Читаем Распря с веком. В два голоса полностью

Опираясь на привычные ему нормы взаимоотношений между коллегами, Аркадий года через полтора обратился к Струве за рекомендацией для поступления в другой университет. В ответ Глеб Петрович прислал нравоучительное письмо: за рекомендацией обращаются наниматели, а не те, кто ищет работу. Все выглядело так, как будто Аркадий просил Струве устроить ему место по блату. Это письмо сильно охладило их отношения и стало еще одним витком сжимающейся пружины.
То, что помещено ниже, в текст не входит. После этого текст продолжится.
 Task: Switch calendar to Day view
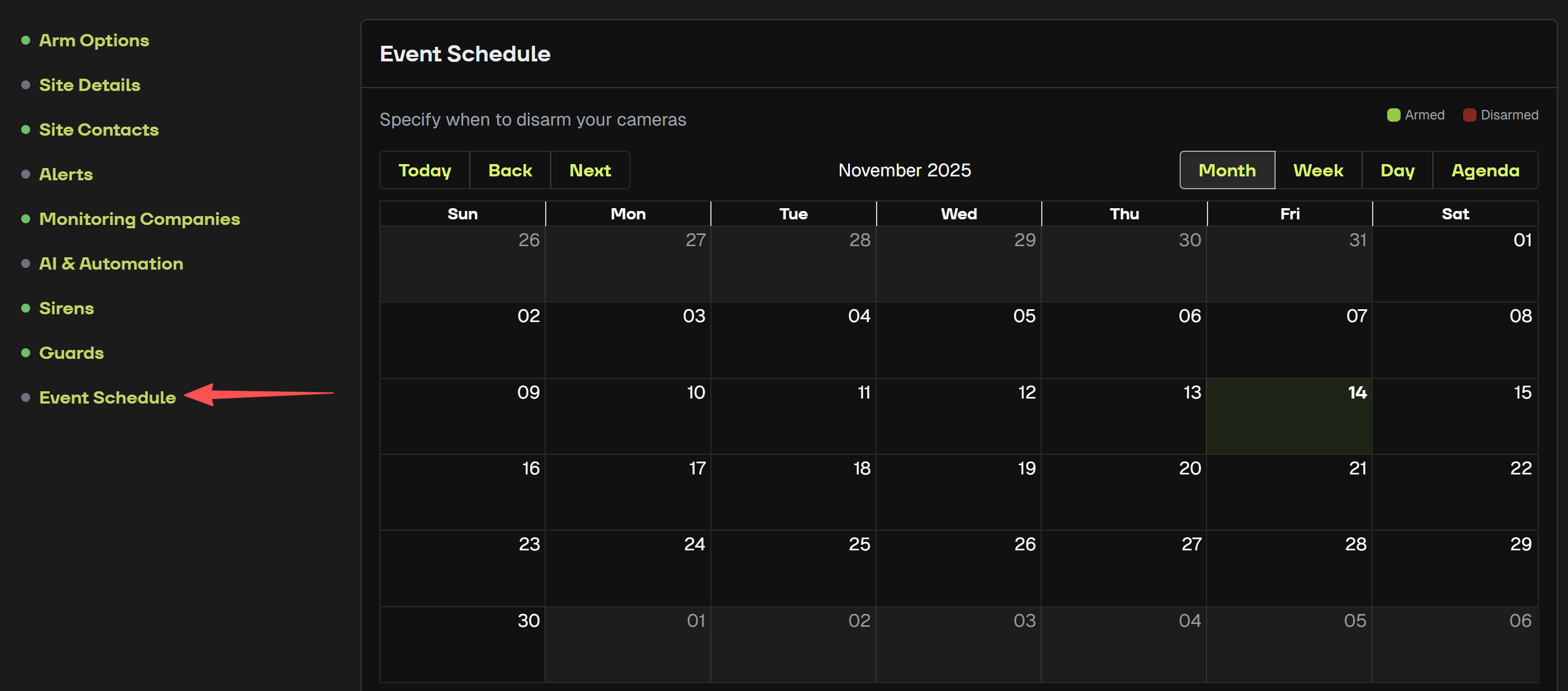(1397, 170)
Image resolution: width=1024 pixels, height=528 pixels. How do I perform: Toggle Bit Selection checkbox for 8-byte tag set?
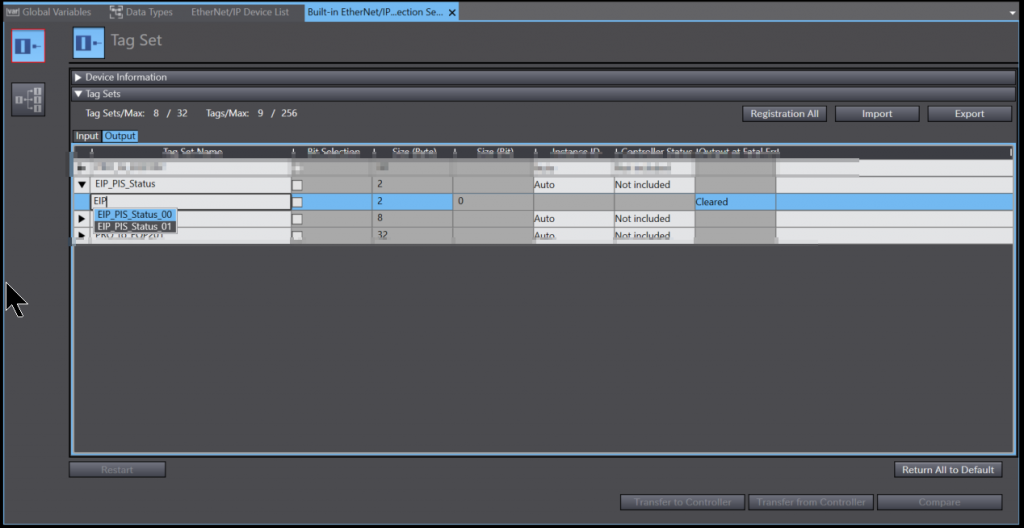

Струве даже в некрологе счел возможным укорить Белинкова за строптивость, хотя и отдавал должное его таланту и знаниям: «Да будет легка ему земля страны, которую он не успел полюбить и оценить и которую судил порой несправедливо-жестоко, несмотря на оказанное ему гостеприимство»[217]. Это был намек на обращение Белинкова в ПЕН-клуб, о котором речь впереди. Конфликт, возникший у Аркадия в академической среде, Струве перенес с профессиональной арены на всю страну.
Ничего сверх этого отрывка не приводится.